PROVIDENCE, R.I. [Brown University] — The National Science Foundation has awarded Daniel Harris, an assistant professor of engineering at Brown University, a Faculty Early Career Development grant.
The CAREER program is the federal agency’s most prestigious honor in support of early-career faculty and will provide Harris with $570,000 over a five-year period. The aim is to support early-career faculty who have the potential to serve as academic role models in research and education, and to lead advances in the mission of their department or organization.
At Brown’s School of Engineering, Harris leads a research team that explores fluid mechanics and soft matter using experimental and mathematical modeling techniques. The team’s work has ranged from developing new tools to help researchers better understand the movements of microorganisms; to helping to directly measure the forces that cause small objects to cluster together on the surface of a liquid, a phenomenon known as the “Cheerios effect”; to providing insights on how partially submerged objects experience drag; to investigating forces during water entry.

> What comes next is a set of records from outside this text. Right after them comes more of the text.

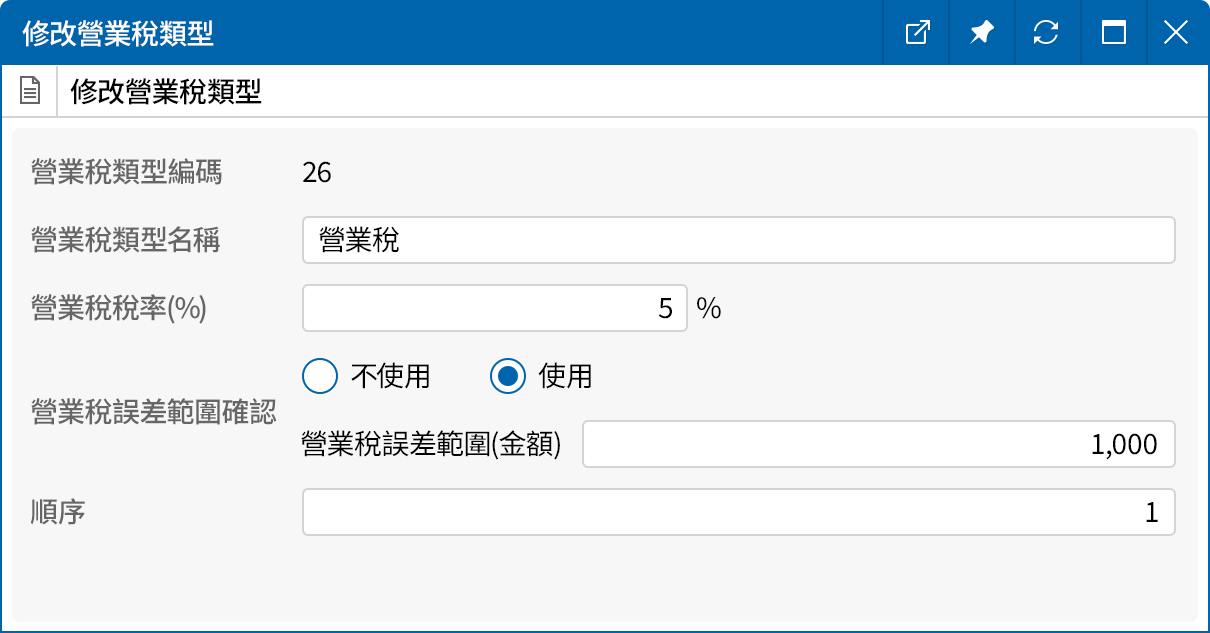Image resolution: width=1210 pixels, height=633 pixels.
Task: Click the document icon beside the form title
Action: (x=30, y=90)
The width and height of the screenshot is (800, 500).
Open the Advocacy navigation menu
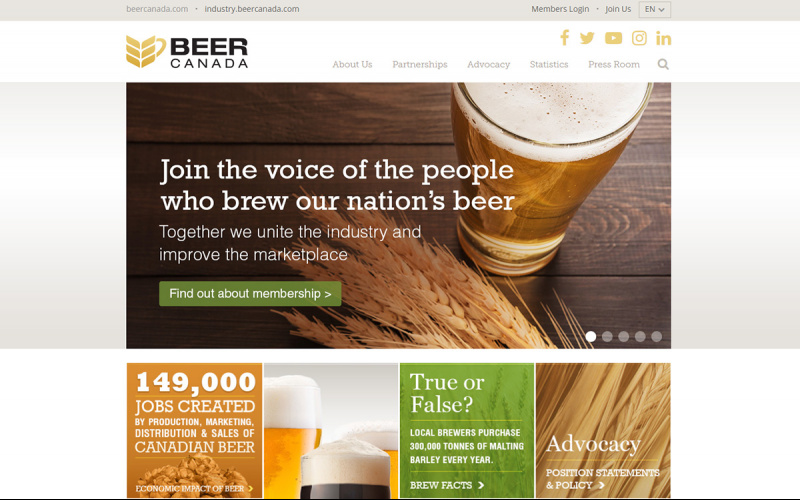click(x=488, y=64)
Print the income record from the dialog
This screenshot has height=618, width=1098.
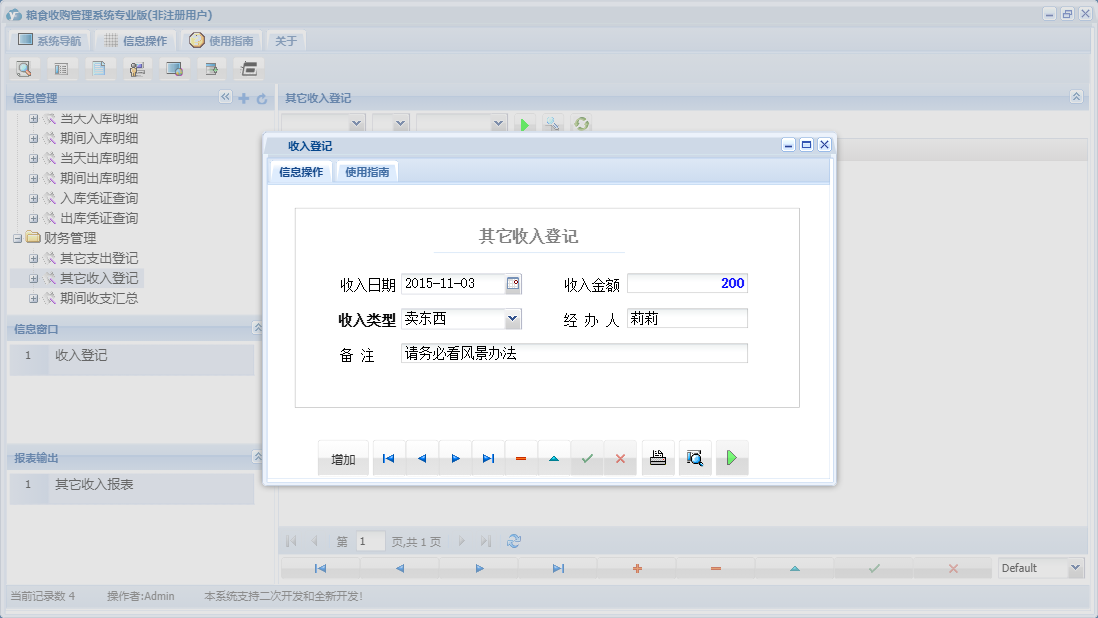pyautogui.click(x=658, y=458)
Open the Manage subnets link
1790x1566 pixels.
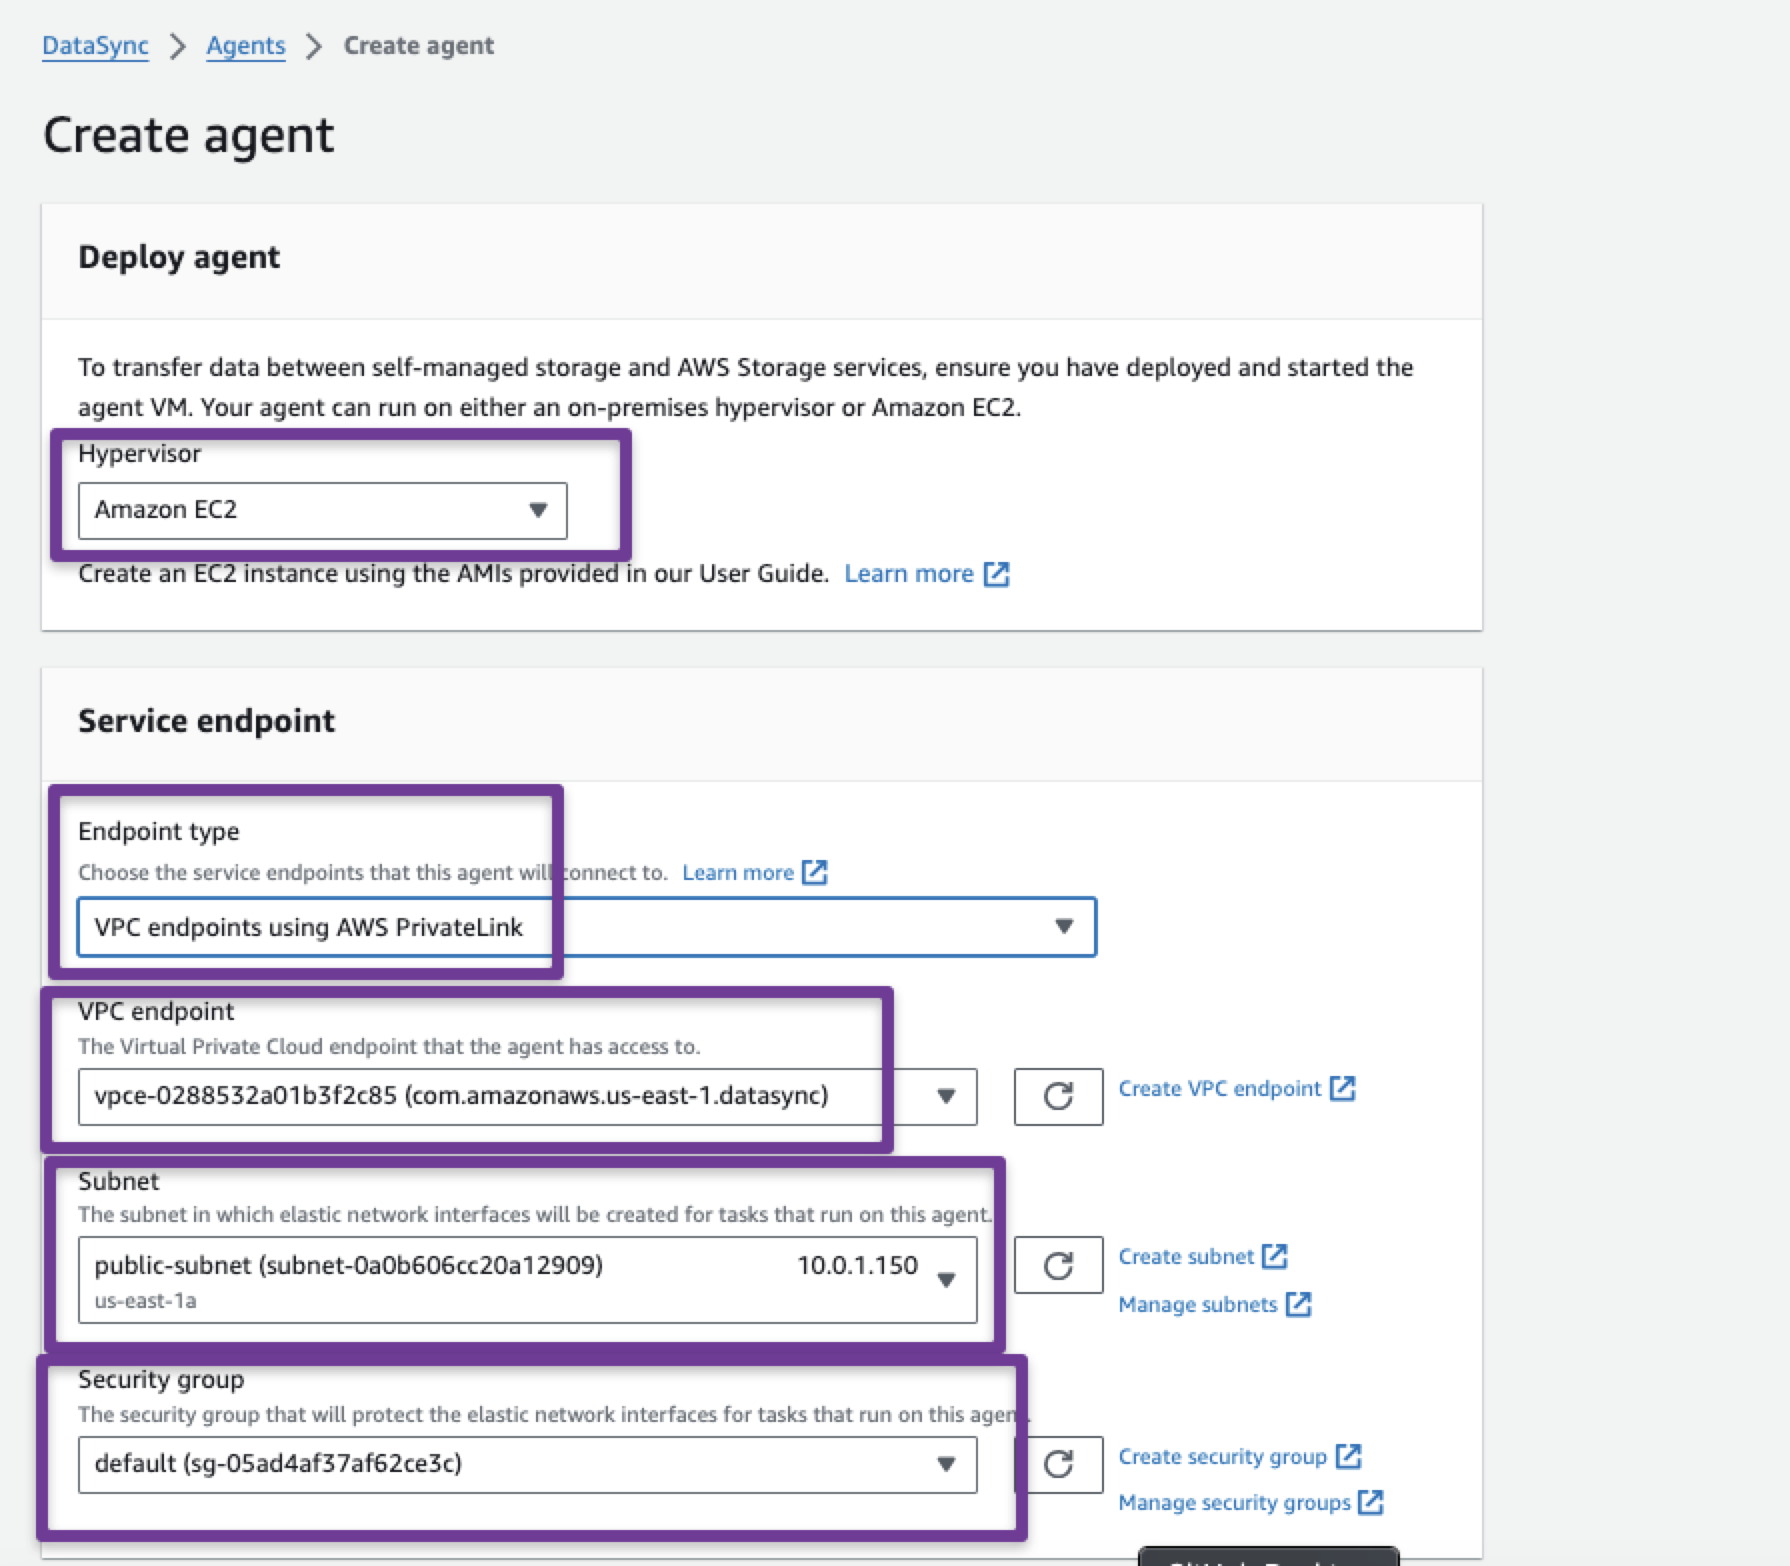1198,1304
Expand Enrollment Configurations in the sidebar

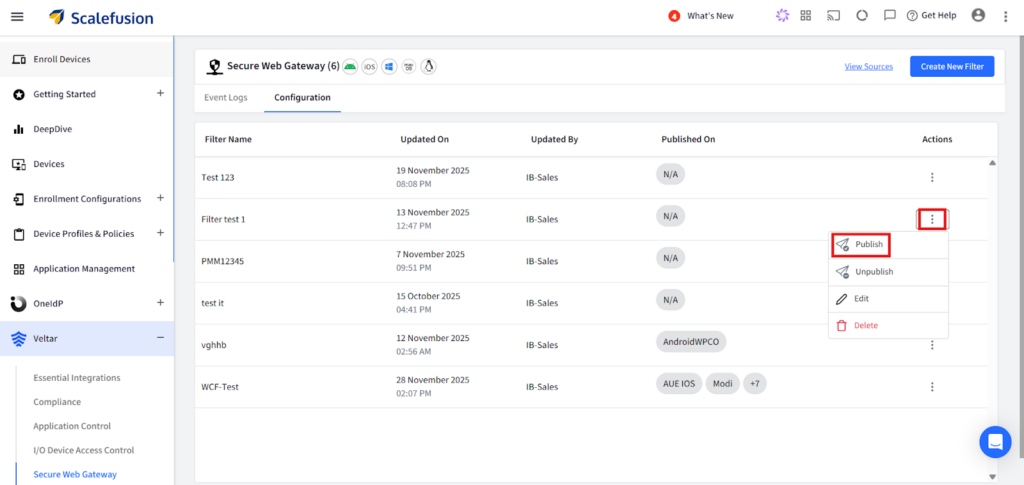tap(160, 199)

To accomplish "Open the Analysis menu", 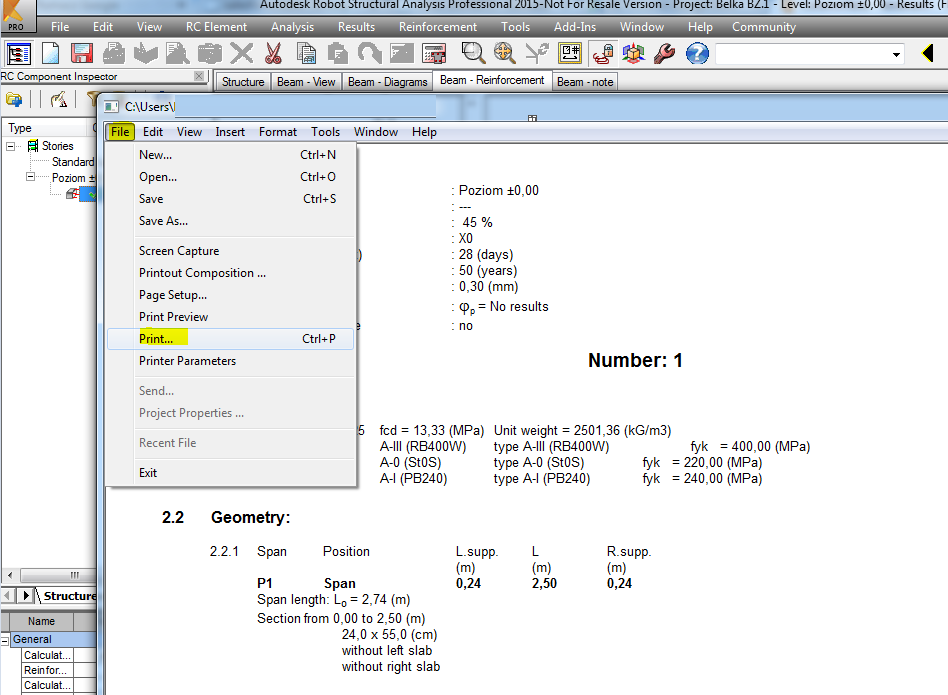I will pos(292,27).
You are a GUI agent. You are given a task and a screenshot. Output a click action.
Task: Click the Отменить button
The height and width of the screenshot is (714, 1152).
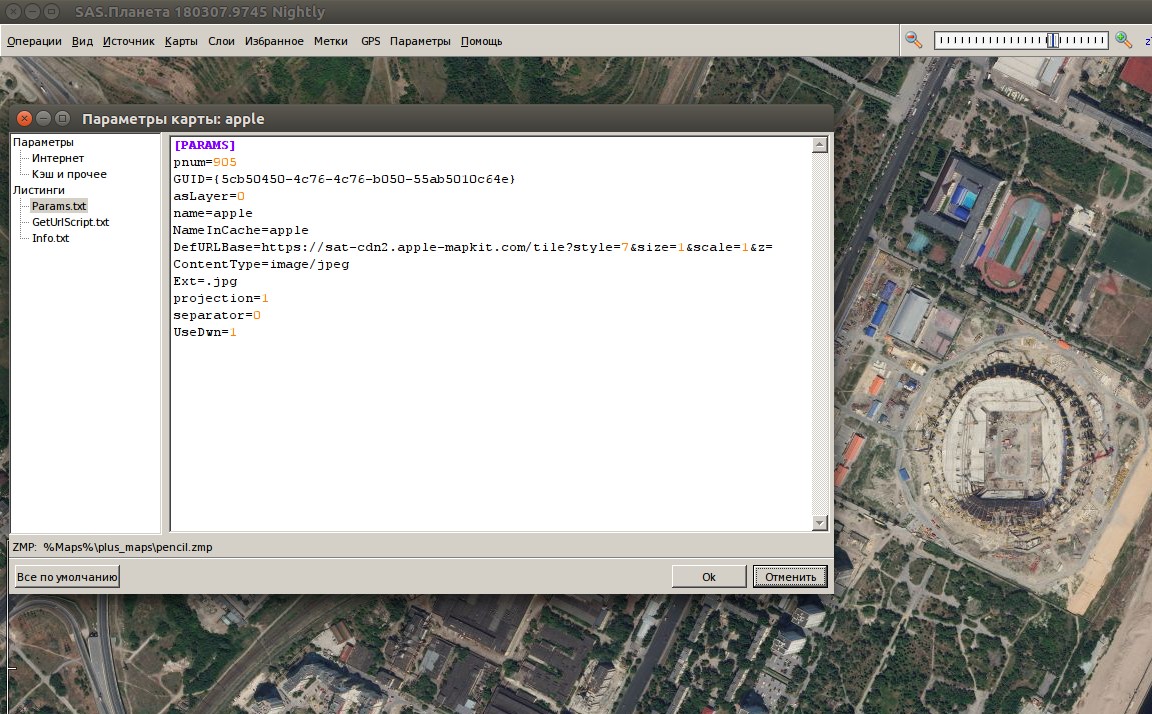pos(790,577)
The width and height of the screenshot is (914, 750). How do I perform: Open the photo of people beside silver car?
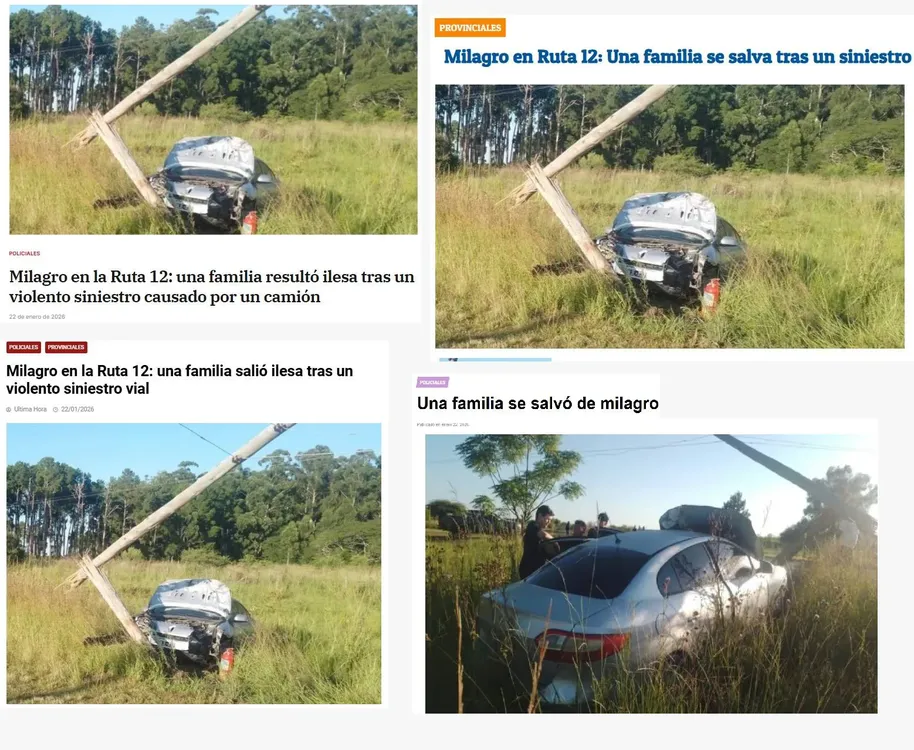[651, 573]
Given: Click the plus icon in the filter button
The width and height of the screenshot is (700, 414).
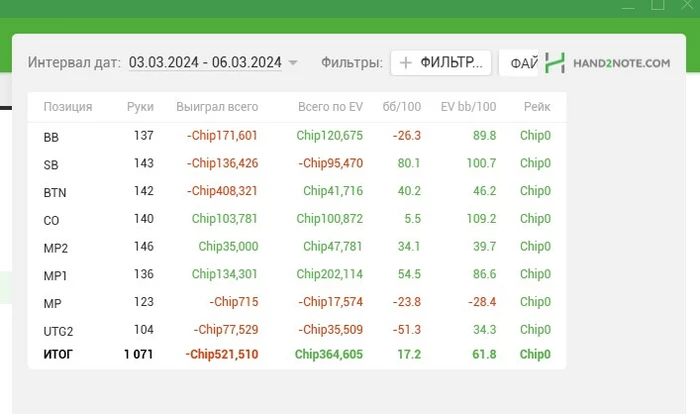Looking at the screenshot, I should tap(406, 63).
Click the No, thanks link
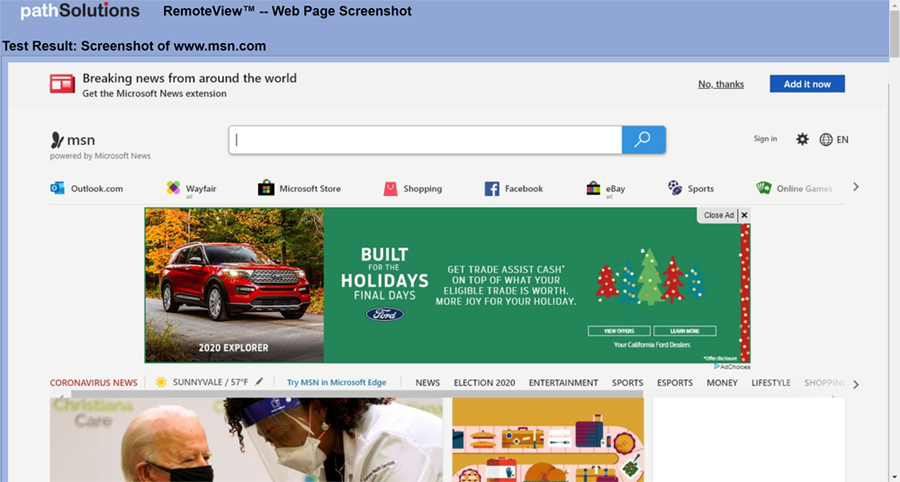The image size is (900, 482). pyautogui.click(x=721, y=84)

“Our lab focuses on fluid mechanics with specific attention to interfacial phenomena,” Harris said. “Our experimental work is primarily centered around custom tabletop experiments, so we do a lot of design and prototyping whenever we work to address a new research question. As a very hands-on and visual person, I am drawn to these types of experiments that can be easily handled and visualized with still and high-speed photography.”